Bazı insanlar ilahi kanunun zorunlu olarak sert ve kısıtlayıcı olacağına inanıyor.

Bunun nedeni, Tanrı'nın ilahi Aşk olduğunu görmemiş olmaları olarak nitelendirilirler.

Hristiyan Biliminin Keşfi ve Kurucusu Mary Baker Eddy, Mukaddes Kitabı inceleyerek Tanrı'nın hem ilahi sevgi hem de ilahiilke olarak tanımlanabileceğini öğrendi.

Bu hem Tanrı'nın iyiliğini hem de O'nun tüm çocuklarına olan sınırsız sevgisini gösterir.

Key to the Scriptures ile Bilim ve Sağlık'ta Tanrı hakkında şöyle yazar:

Aşk, uyum sağlama ve bahşedilme açısından tarafsız ve evrenseldir.  Susayan herkes, sulara gelin' diye haykıran açık bir pınardır.
 

3.JPG

Öyleyse dualarımızda ilahi sevginin var olduğuna ve bizimle ilgilendiğine güvenebiliriz.

Ayrıca, Tanrı'nın -Sevginin bir sonucu olarak- etkisinde koruyucu ve ilerleyici olan kanununda bizi güvende tutması için ilahi İlkeye güvenebiliriz.

Bu bilgi bize deneyimlerimizde ahlaki bir tavır alma ve daha saf, daha dürüst ve sevgi dolu hayatlar sürmeye çalışma cesaretini verir.

4.JPG

Tanrı'nın hükümetini bu şekilde benimsersek, hükümetin daha yüksek seviyelerinde daha fazla nezaket, daha fazla edep görmek istememiz doğaldır.

Burada dualarımız ve Sevginin varlığından emin olmamız bizi doğru adımlara götürecektir.

Dualarımız sayesinde doğru zamanda doğru soruları sorma bilgeliğine sahip olacağız.

Ve bu konuları daha aktif bir şekilde takip etmemiz gerekirse, doğru yol bizim için netleşecektir.

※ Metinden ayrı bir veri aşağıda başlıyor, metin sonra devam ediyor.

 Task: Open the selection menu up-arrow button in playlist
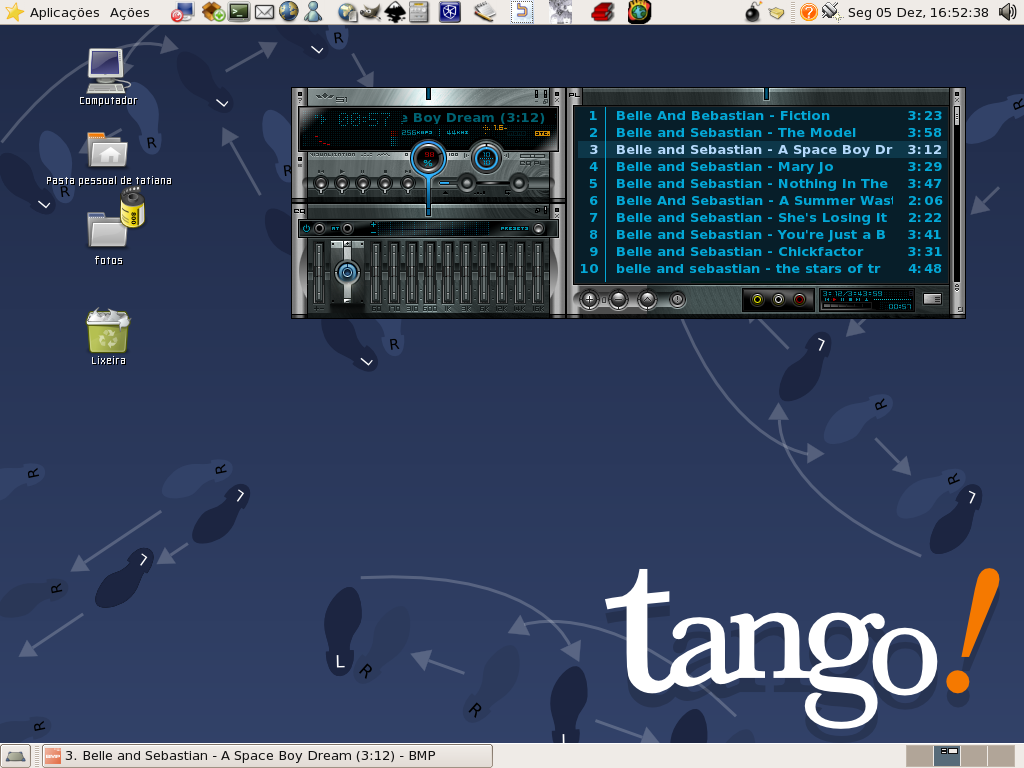[x=647, y=300]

Bazen Tanrı'nın krallığının barışı ve bolluğu bizden ve içinde yaşadığımız ülkeden çok uzak görünebilir.

Ancak böyle hissettiğimizde, dualarımızı iki katına çıkarabilir ve ilahi İlke olan Sevginin bizi ve uluslarımızı doğru yola götüreceğine güvenebiliriz.

Klasik anlamda tanrının hükümeti bu şekilde ilerleyeceğini düşünen ve kadiri mutlakiyetçi bir yığın inanmış insan mevcut.

Tanrıyı demokratik bir bağlamda değerlendirmek nitekim hem korkunç hem de gülünç bir durumdur. 

 

 

*Bu makalede yer alan fikirler yazara aittir ve Independent Türkçe'nin editöryal politikasını yansıtmayabilir.